La deuxième partie du texte correspond, avec le passage forcé à l'école et la vie urbaine, à un moment de sevrage et de rupture avec les lieux matriciels et mythiques. La lecture de ses chapitres est plus aisée car l'écriture y est moins descriptive et plus focalisée sur l'événement et l'action.
L'expression y est, par ailleurs, plus laconique, l'évocation des événements plus rapide, plus évasive et sans délectation particulière : tout se passe comme si la dysphorie du contexte et l'émergence d'une conscience de la complexité et de la difficulté de la réalité, enveloppaient cette période de la vie, de plus de flou, la voilaient de la brume de l'incompréhension et de l'incommunicabilité (avec les siens propres aussi bien qu'avec les autres, des plus proches au plus éloignés).
Autant l'écriture de la première enfance est euphorique et tremble des émotions de la beauté, toujours renouvelée, de la nature et de l'univers de la campagne et prend plaisir à s'arrêter sur les détails, les tableaux et les scènes, autant celle de la deuxième partie semble se refuser aux fréquents arrêts sur image et aux développements, comme pour exorciser les embruns et les prémices des orages.
Dans son ensemble, toutefois, et, sans tomber dans l'idyllisme satisfait ou l'exotisme de pacotille, ce livre frappe par la douceur de sa vision et par sa sérénité. L'auteur semble laisser couler l'écriture selon sa propre pente, volonté de refuser de débattre des problèmes sérieux ou graves, comme pour ne pas altérer la nostalgie et le velouté du récit, comme pour ne pas entacher la mémoire.
Car l'ouvrage ne se veut pas une réflexion politique ou un jugement partisan ou idéologique mais un retour sur soi et comme une mise en ordre et un dégagement, une libération, un rempart contre la dispersion, l'effritement de la personne, la schise, comme diraient les psychanalystes. Le confort de l'unité de l'être passe par cette reconstruction, ce rassemblement nécessaire des morceaux de soi-même dans un désir d'équité et d'équilibre.

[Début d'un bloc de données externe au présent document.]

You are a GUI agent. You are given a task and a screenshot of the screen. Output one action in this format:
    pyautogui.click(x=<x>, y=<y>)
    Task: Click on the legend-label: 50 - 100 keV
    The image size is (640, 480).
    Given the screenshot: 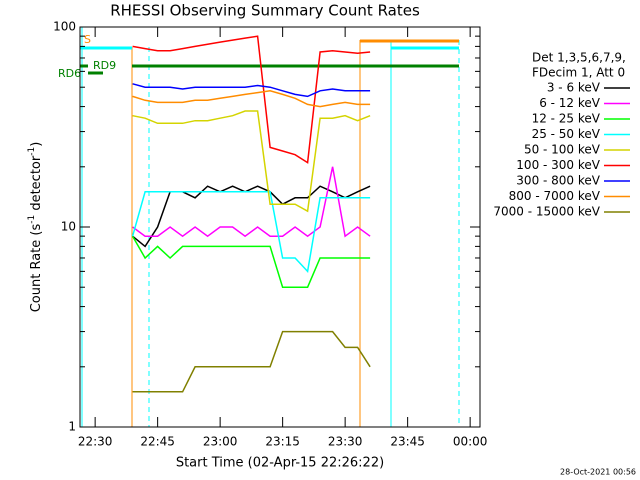 What is the action you would take?
    pyautogui.click(x=562, y=150)
    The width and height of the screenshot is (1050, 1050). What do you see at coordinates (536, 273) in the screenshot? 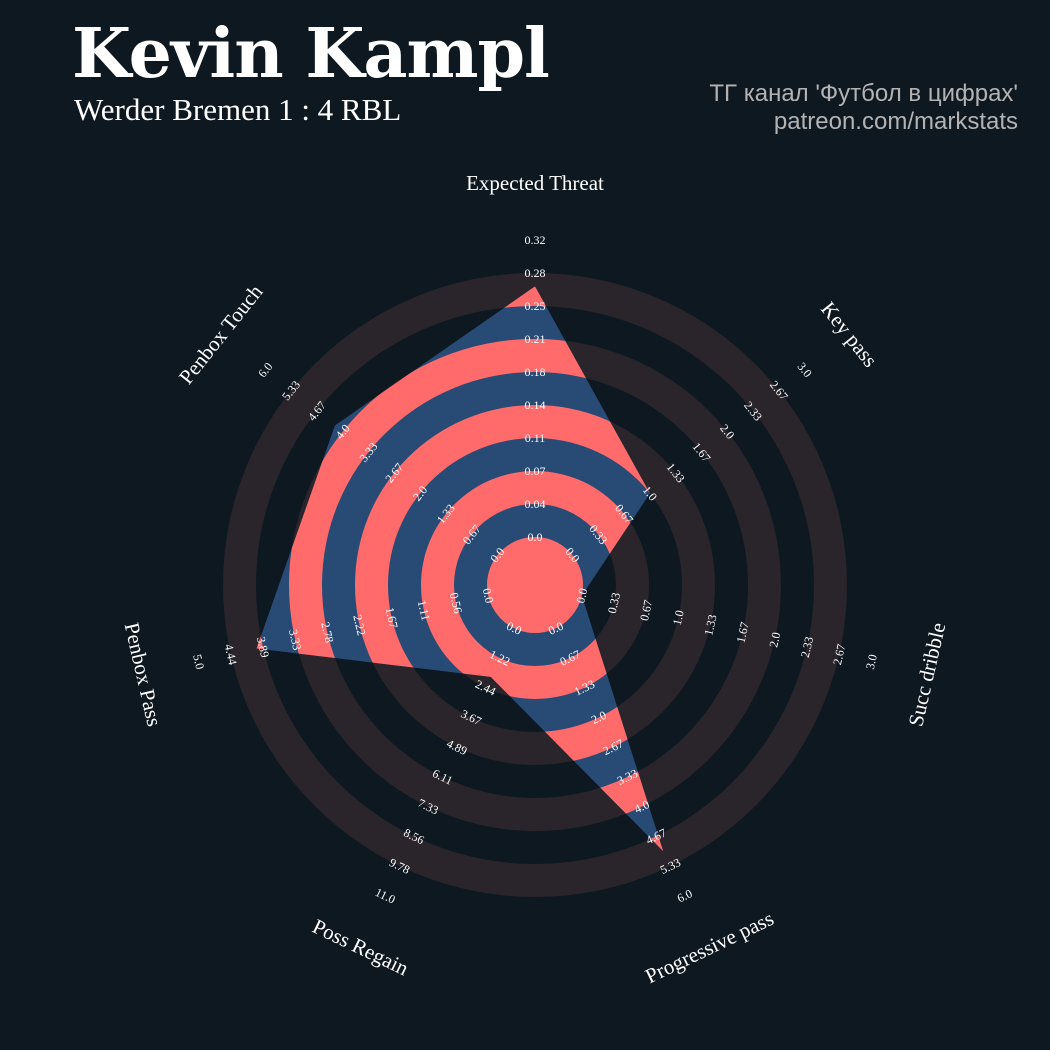
I see `tick-label: 0.28` at bounding box center [536, 273].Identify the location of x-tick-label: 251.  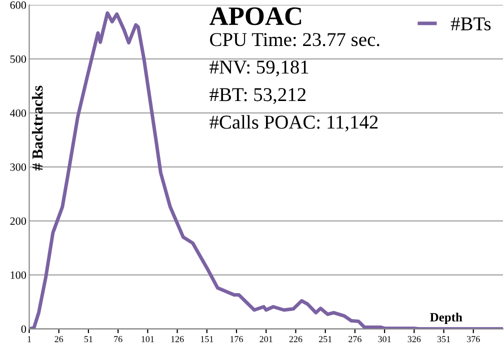
(325, 339).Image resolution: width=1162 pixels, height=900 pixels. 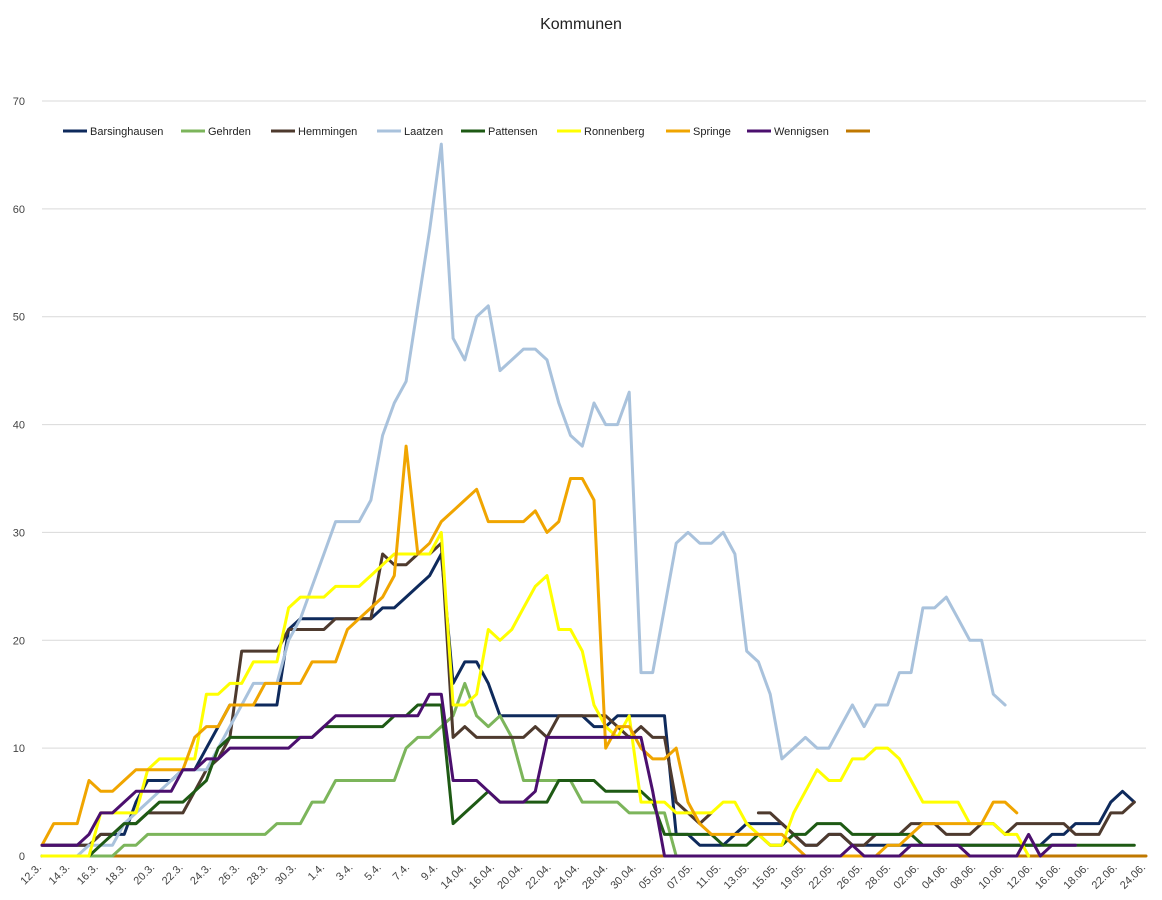 I want to click on x-tick-label: 20.3., so click(x=145, y=875).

Ce texte vaut pour nous lecteurs comme un précieux témoignage et un renfort pour la mémoire collective, il vaut pour son auteur comme une bénéfique régulation de la mémoire individuelle et une prime de plaisir généré par le sentiment de réconciliation avec son passé et partant avec soi-même.

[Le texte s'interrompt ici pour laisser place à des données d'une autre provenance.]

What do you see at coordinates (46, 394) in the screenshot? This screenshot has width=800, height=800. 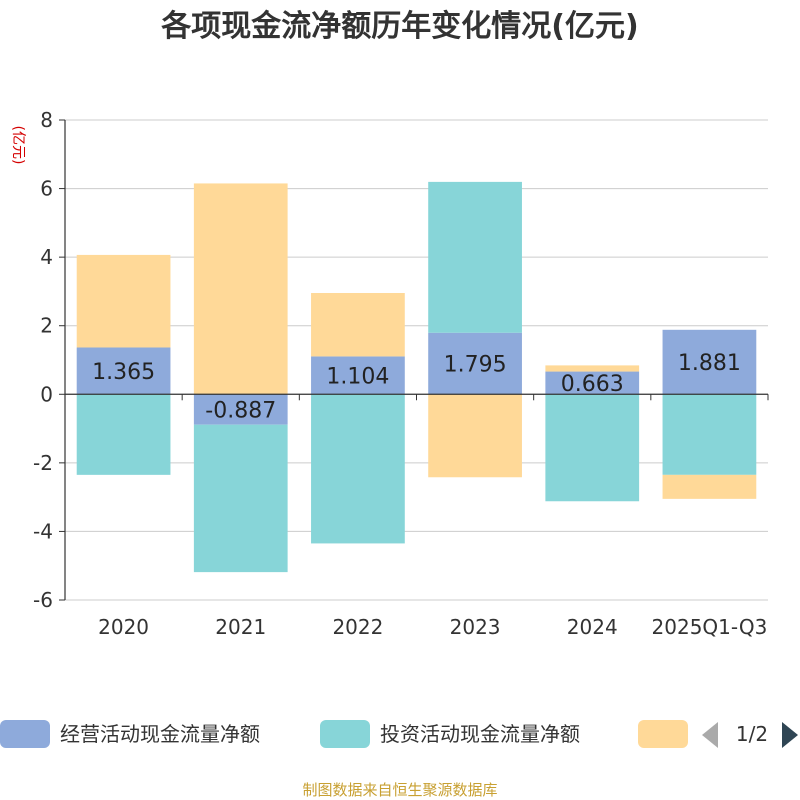 I see `y-tick-label: 0` at bounding box center [46, 394].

Ce livre s'inscrit aussi dans une tradition qui revient de plus en plus de nos jours, celle du témoignage personnel, vécu dans la douleur ou le plaisir mais qui vient révéler, avec une voix autre, les pans parfois cachés de l'Histoire, qui tente même de relativiser l'Histoire officielle, la nuancer, la dynamiser, l'interroger et la dégager parfois de ses moules définitifs. Cet ouvrage, comme tant d'autres de son genre, est donc, pour le lecteur, une occasion de repenser les frontières, l'histoire et la géographie, les identités, les cultures et les valeurs, dans un souci d'équité, d'ouverture et de relativisation de tous les absolus qui nous aveuglent et nous figent.
––––––
NB : Une présentation de ce livre a déjà été faite par le Pr Rafik Darraji, dans La Presse de Tunisie, en septembre 2004, à sa parution. Rappelons aussi que Nicole Jean vient de publier un second roman en deux tomes chez le même éditeur : Entre les deux rives : Maghreb, l'impossible rupture (2010).